--- Task input ---

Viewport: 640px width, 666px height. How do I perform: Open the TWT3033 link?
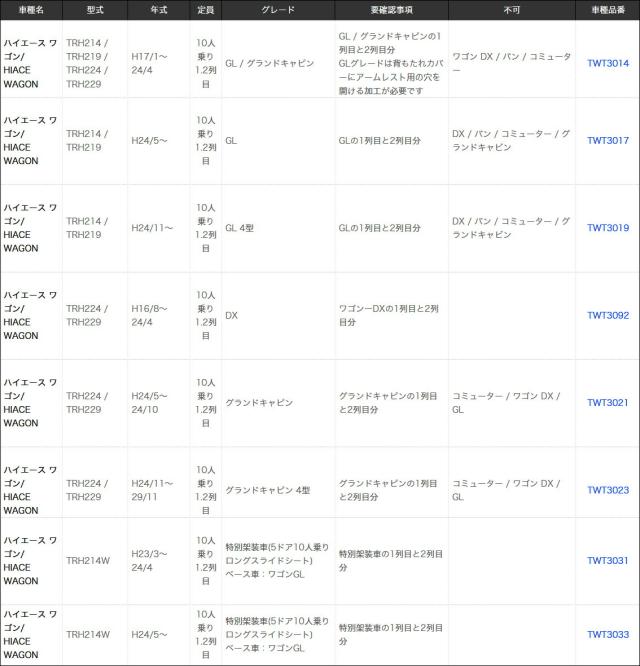point(607,634)
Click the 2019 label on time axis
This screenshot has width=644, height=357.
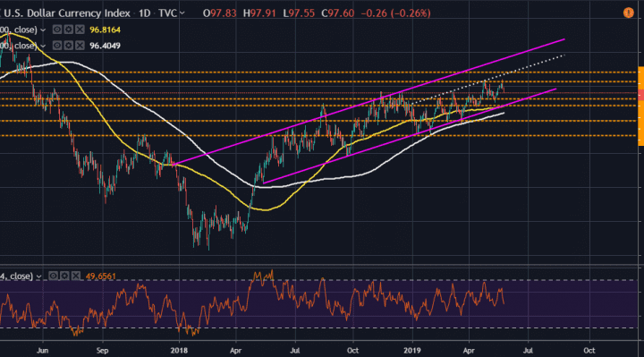click(x=412, y=351)
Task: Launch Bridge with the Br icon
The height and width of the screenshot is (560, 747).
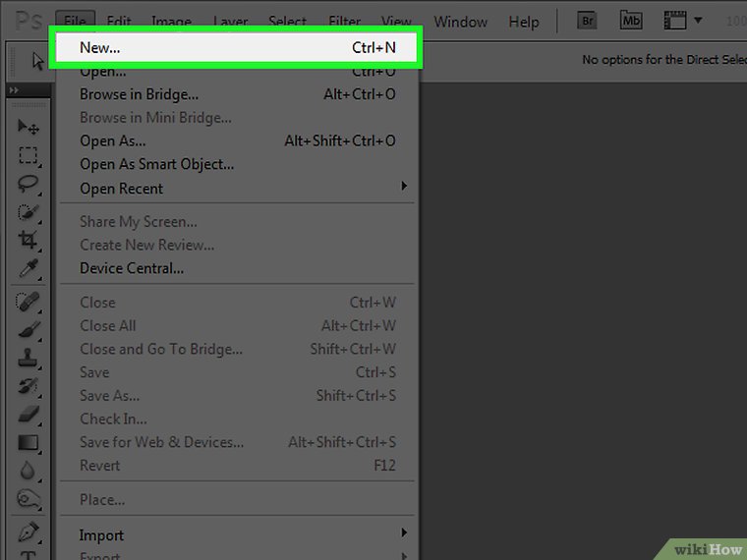Action: coord(588,21)
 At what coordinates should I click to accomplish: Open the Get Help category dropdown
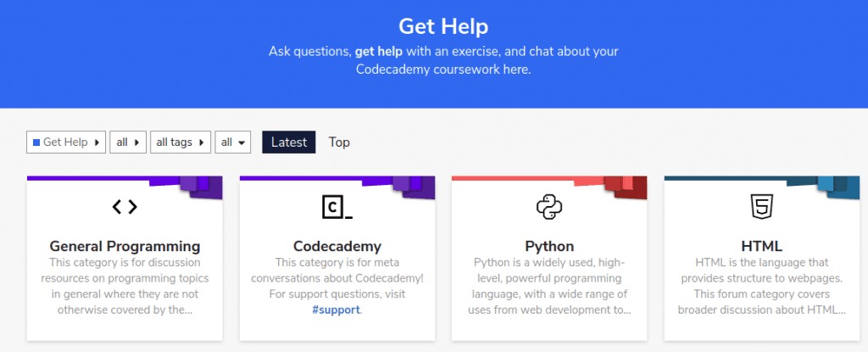coord(66,142)
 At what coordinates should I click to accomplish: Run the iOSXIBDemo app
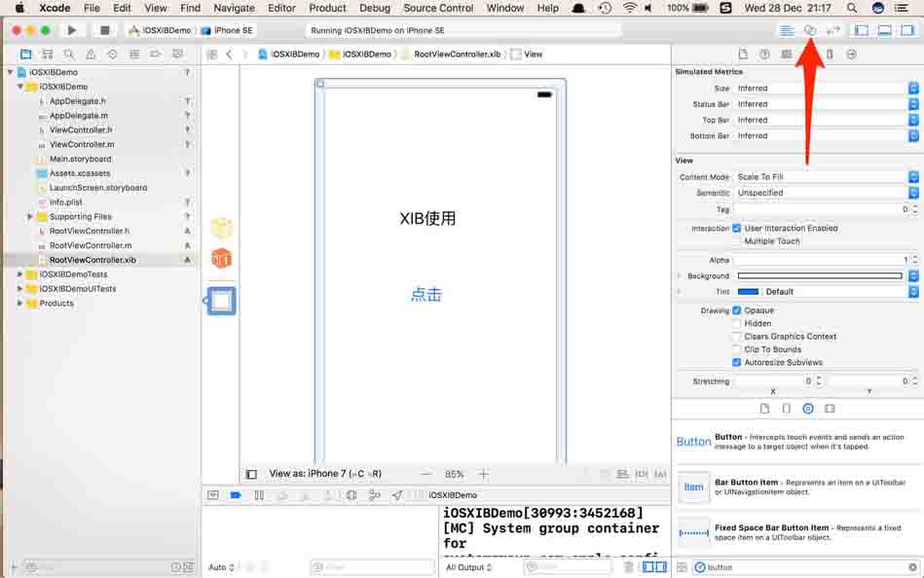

---

Your assignment = Which lines run from the one containing "The height and" through the last line of the entries above? Output them exactly, both ends included, with no pictures.

Result for this task =
The height and width of the screenshot is (560, 747).
Action: coord(588,21)
 At what coordinates should I click to accomplish: Open the Get Help category dropdown
coord(66,142)
 At what coordinates should I click to accomplish: Run the iOSXIBDemo app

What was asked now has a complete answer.